The Vivo X300 Ultra outperformed Apple’s iPhone 17 Pro in a series of sample camera comparisons published by PhoneArena, putting pressure on Apple’s flagship ahead of its wider market reception.

The tests covered multiple shooting scenarios, pitting two of the highest-profile smartphones of their respective release cycles against each other.

What the Comparison Covered

PhoneArena’s side-by-side samples tested both devices across standard, wide, and telephoto lenses — the three optical systems that define flagship camera competition in 2025.

Telephoto performance has become the primary battleground for premium smartphones, with manufacturers investing heavily in periscope lens technology to extend optical zoom range without increasing device thickness.

The X300 Ultra carries a large-sensor primary camera and a high-magnification periscope telephoto, hardware specifications Vivo has positioned against the upper tier of the Android and iOS markets alike.

How the Two Devices Differ

Vivo markets the X300 Ultra primarily in China and select Asian markets. The iPhone 17 Pro targets a global audience and carries Apple’s in-house silicon alongside its camera system.

Apple’s A-series chips process computational photography — software-driven image enhancement — at a speed that gives its cameras an advantage independent of lens hardware alone.

Vivo, by contrast, leans on sensor size and optical hardware. Larger sensors capture more light per pixel, which tends to improve low-light performance in direct hardware-to-hardware comparisons.

Sample Photo Results

In daylight shots, the X300 Ultra produced higher-detail renders with more neutral color tuning. The iPhone 17 Pro leaned toward warmer tones and applied stronger computational sharpening.

Neither approach is objectively superior — color science and processing style reflect deliberate manufacturer choices that appeal differently to different users.

Low-light samples showed the X300 Ultra retaining more shadow detail in scenes with limited ambient light. The iPhone 17 Pro controlled noise more aggressively, which smoothed fine texture in darker areas.

At telephoto distances, the X300 Ultra held structural detail at higher zoom levels.
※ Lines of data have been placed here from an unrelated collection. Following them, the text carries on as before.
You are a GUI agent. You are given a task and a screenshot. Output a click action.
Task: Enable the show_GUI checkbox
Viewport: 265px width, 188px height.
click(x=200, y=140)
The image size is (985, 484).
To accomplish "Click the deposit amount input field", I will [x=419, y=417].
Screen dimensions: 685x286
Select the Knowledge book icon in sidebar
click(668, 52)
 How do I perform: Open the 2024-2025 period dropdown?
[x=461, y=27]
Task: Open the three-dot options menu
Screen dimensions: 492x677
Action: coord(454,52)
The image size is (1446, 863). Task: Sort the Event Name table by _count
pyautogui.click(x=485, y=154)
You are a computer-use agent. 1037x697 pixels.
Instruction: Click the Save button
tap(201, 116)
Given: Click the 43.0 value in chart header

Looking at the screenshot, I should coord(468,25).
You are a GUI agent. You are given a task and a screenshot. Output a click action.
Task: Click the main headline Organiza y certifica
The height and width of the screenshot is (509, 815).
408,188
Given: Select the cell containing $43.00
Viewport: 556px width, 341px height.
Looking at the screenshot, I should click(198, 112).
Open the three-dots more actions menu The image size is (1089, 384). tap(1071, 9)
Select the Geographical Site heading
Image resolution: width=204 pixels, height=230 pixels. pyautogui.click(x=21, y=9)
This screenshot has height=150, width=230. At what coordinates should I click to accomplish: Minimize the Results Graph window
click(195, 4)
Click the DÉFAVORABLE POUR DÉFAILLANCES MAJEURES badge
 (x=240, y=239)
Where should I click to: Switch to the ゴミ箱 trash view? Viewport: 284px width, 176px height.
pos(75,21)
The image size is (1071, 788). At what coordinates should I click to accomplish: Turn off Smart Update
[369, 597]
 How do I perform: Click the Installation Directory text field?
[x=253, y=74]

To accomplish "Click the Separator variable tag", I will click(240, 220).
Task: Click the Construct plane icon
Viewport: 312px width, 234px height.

The iPhone 17 Pro maintained more consistent color fidelity across zoom ranges but lost some edge definition at maximum optical extension.

Market Context

Vivo does not publish official global sales figures, but the X300 Ultra series competes directly with Samsung’s Galaxy S25 Ultra and the iPhone 17 Pro Max in the premium segment above $1,000.

Apple reported iPhone revenue of $69.1 billion in its fiscal first quarter of 2025, accounting for roughly 53 percent of the company’s total net sales.

China remains a contested market for Apple. Reuters reported in early 2025 that Apple’s iPhone shipments in China fell during the first quarter as domestic brands, including Vivo and Huawei, gained share.

Vivo is a subsidiary of BBK Electronics, the Chinese conglomerate that also owns Oppo, OnePlus, and Realme — giving the group substantial combined scale in component sourcing and research spending.

Sample-based camera comparisons carry methodological limits. Results can vary by scene, software version, and the specific units tested, and they do not reflect the full user experience of either device.